Bars interested in retro cocktails such as Nightjar in Shoreditch, have nurtured fresh interest. Ian’s Enigma brand has also made in-roads into the gilded world of fashion, notably at a prefashion week preview for designers hosted by ON|OFF and Tuuli at the Rankin studio, attended by the likes of singer La Roux and model Erin O’Connor.

“I genuinely enjoyed watching people go through the “I don’t like absinthe” to really enjoying it,” says Ian.

Speaking of which, isn’t it time to try some, I say. So, Ian brings out one of those elegant Art Nouveau fountains I saw earlier, along with a spoon and a couple of tall glasses.

Ian pours the absinthe in, rests the spoon on top of the glass with a cube of sugar, and then places the glass under one of the taps. The water drips in slowly, dissolving the sugar as it goes. There‘s a wonderful sense of ritual to it. I can imagine producing one at a dinner party. Or even at a wedding.

As I’m driving, I have to moderate myself but enjoy the few tentative sips I do have. Aniseed is an acquired taste – one embraced by most of the continent but not, largely, by the northern Europeans.
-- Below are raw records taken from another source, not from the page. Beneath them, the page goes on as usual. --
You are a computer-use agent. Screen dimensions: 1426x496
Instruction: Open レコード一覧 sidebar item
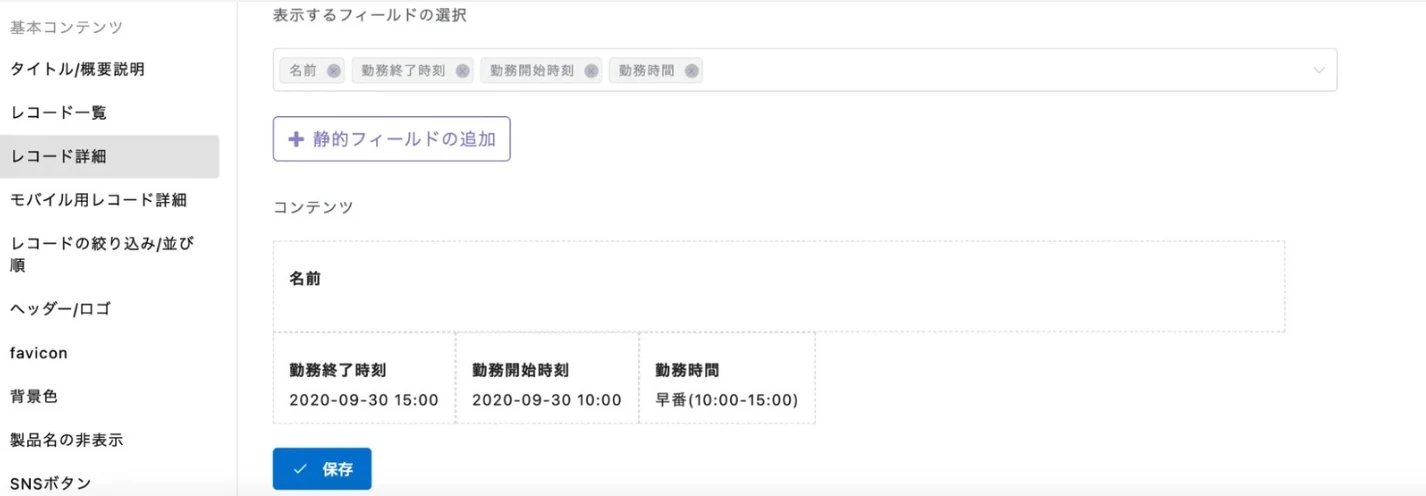(58, 113)
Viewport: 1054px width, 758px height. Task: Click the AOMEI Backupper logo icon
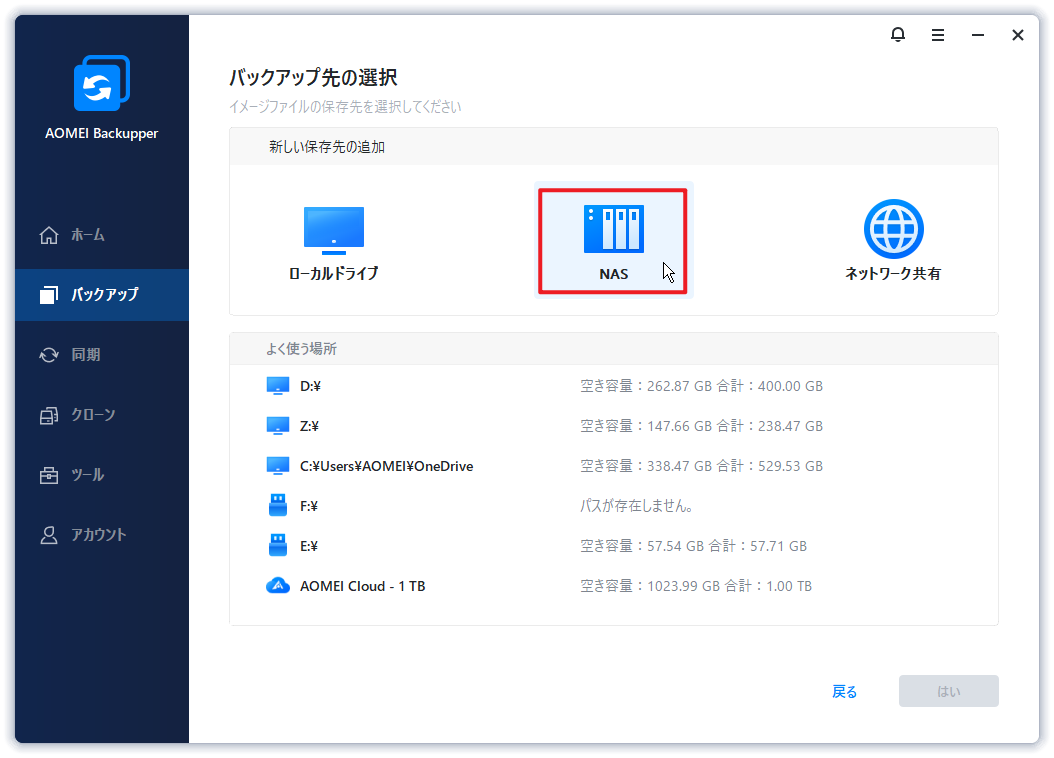pyautogui.click(x=101, y=84)
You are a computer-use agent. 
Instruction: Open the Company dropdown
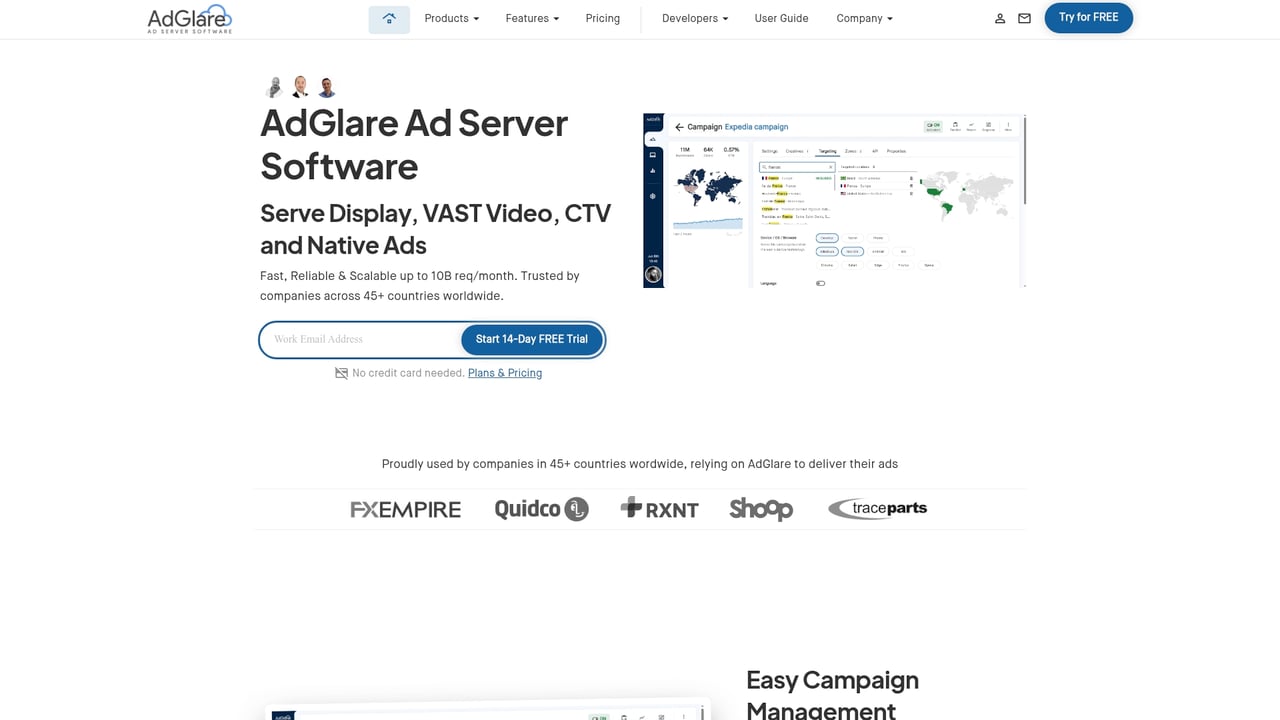(x=863, y=18)
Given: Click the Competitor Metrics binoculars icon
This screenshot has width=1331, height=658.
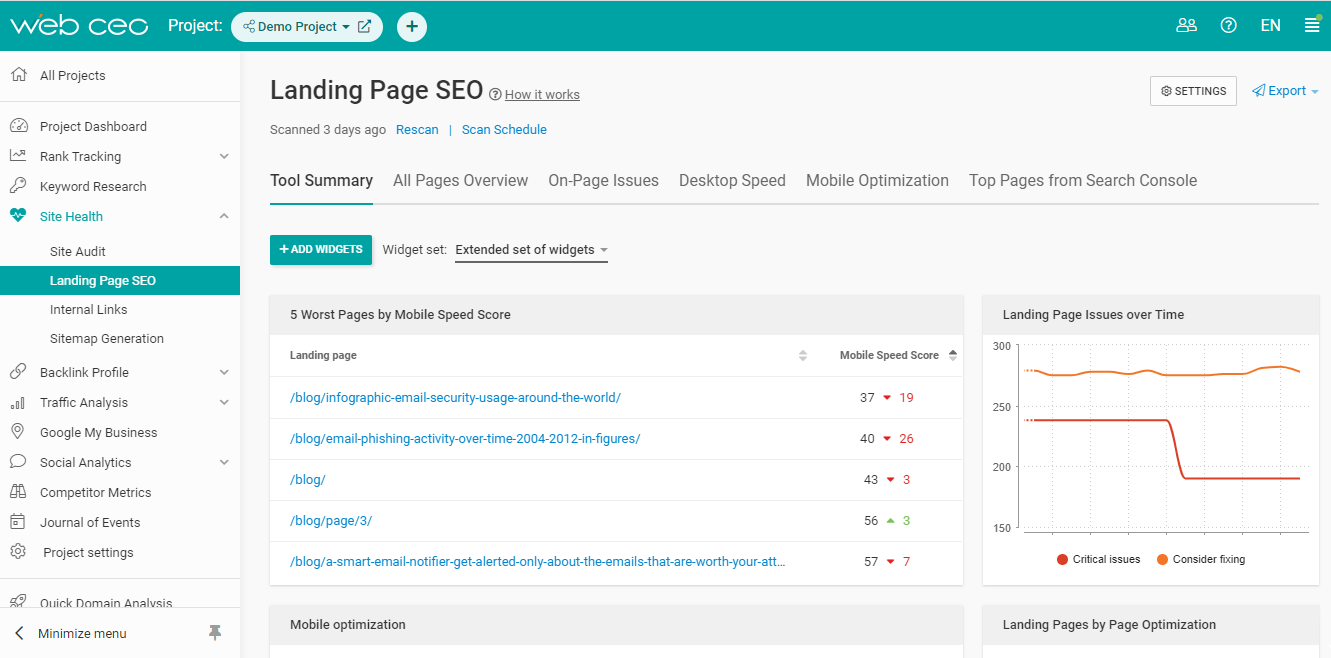Looking at the screenshot, I should [17, 492].

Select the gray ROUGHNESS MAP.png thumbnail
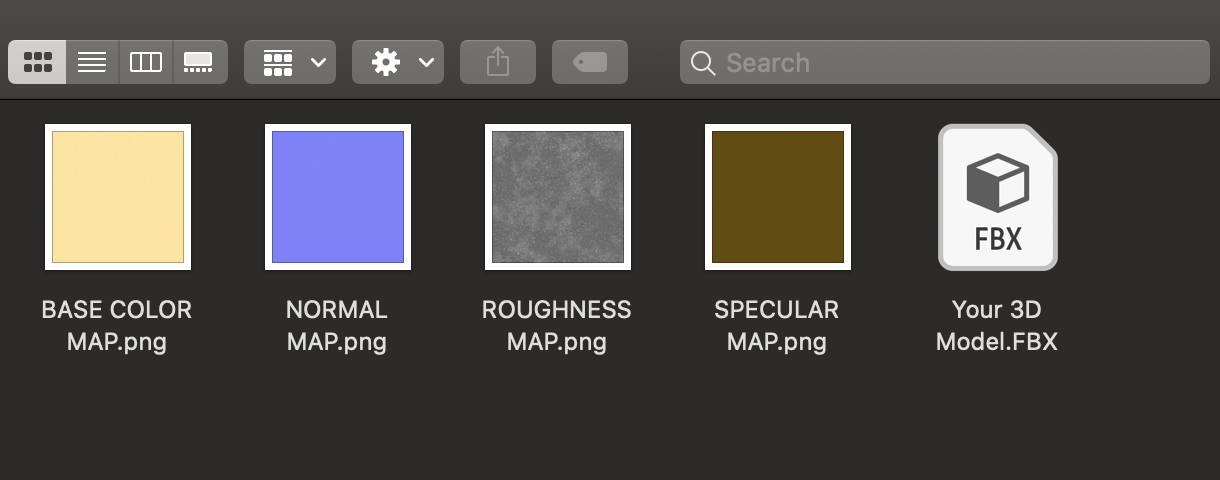click(558, 197)
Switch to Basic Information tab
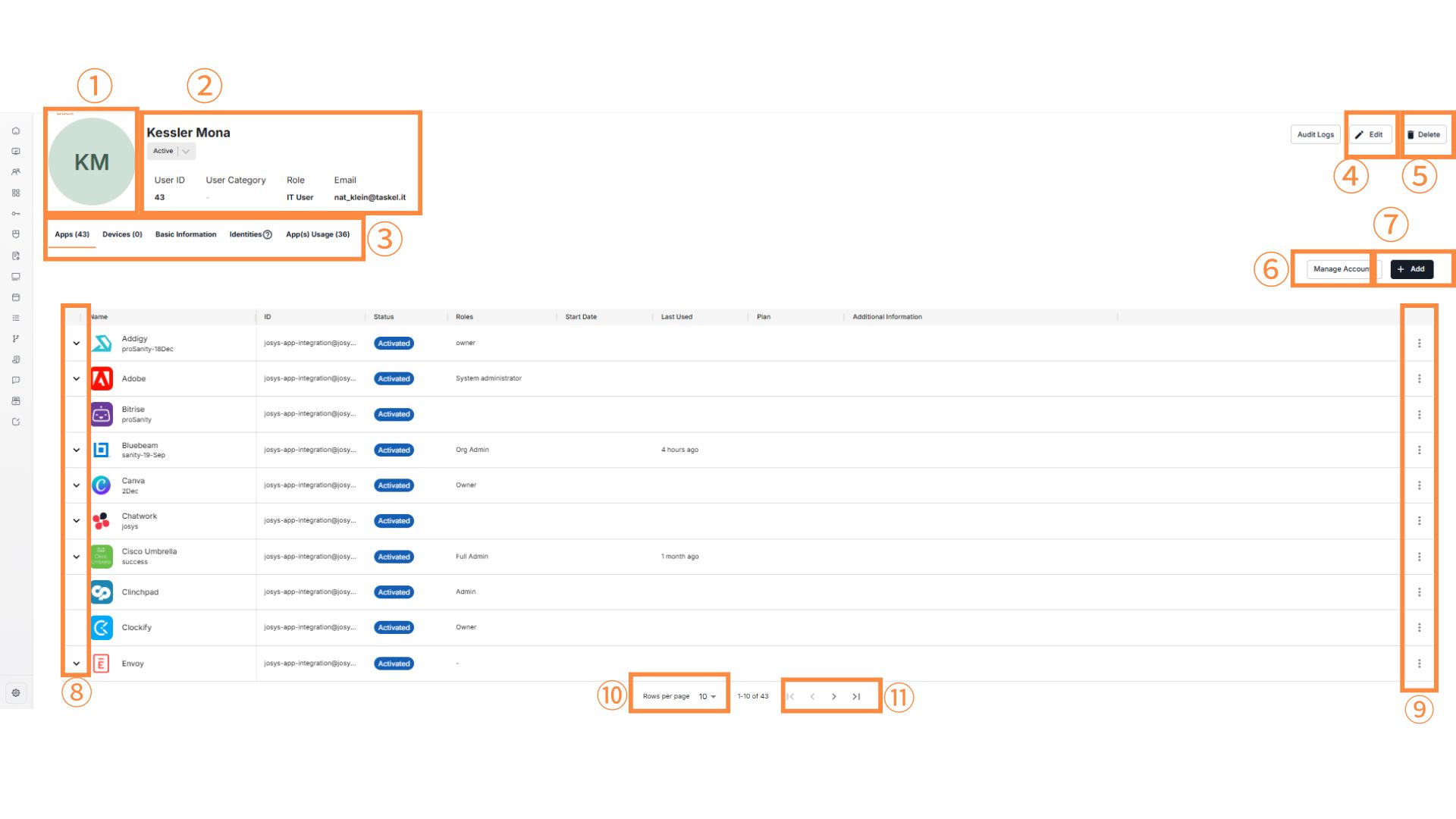Viewport: 1456px width, 819px height. point(186,234)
As such, even Ian admits that it is, and will likely remain, a niche product.

Given I can only have a couple of sips I wonder what it would be like to spend a night in the company of la fée verte.

“It does makes you very chatty,“says Ian with a smile. “You have the stimulating effects of essential oils from all these medicinal plants, combined with the depressant effects of the alcohol; It’s very complex chemical combination.

“While no-one is claiming that you’ll see green fairies coming out of the glass, there is a clarity of mind, and a greater sociability,” he continues. “In my opinion, absinthe is just a lovely aniseed flavour drink that contains wormwood.

“Just don’t buy it if you expect a trip on it.”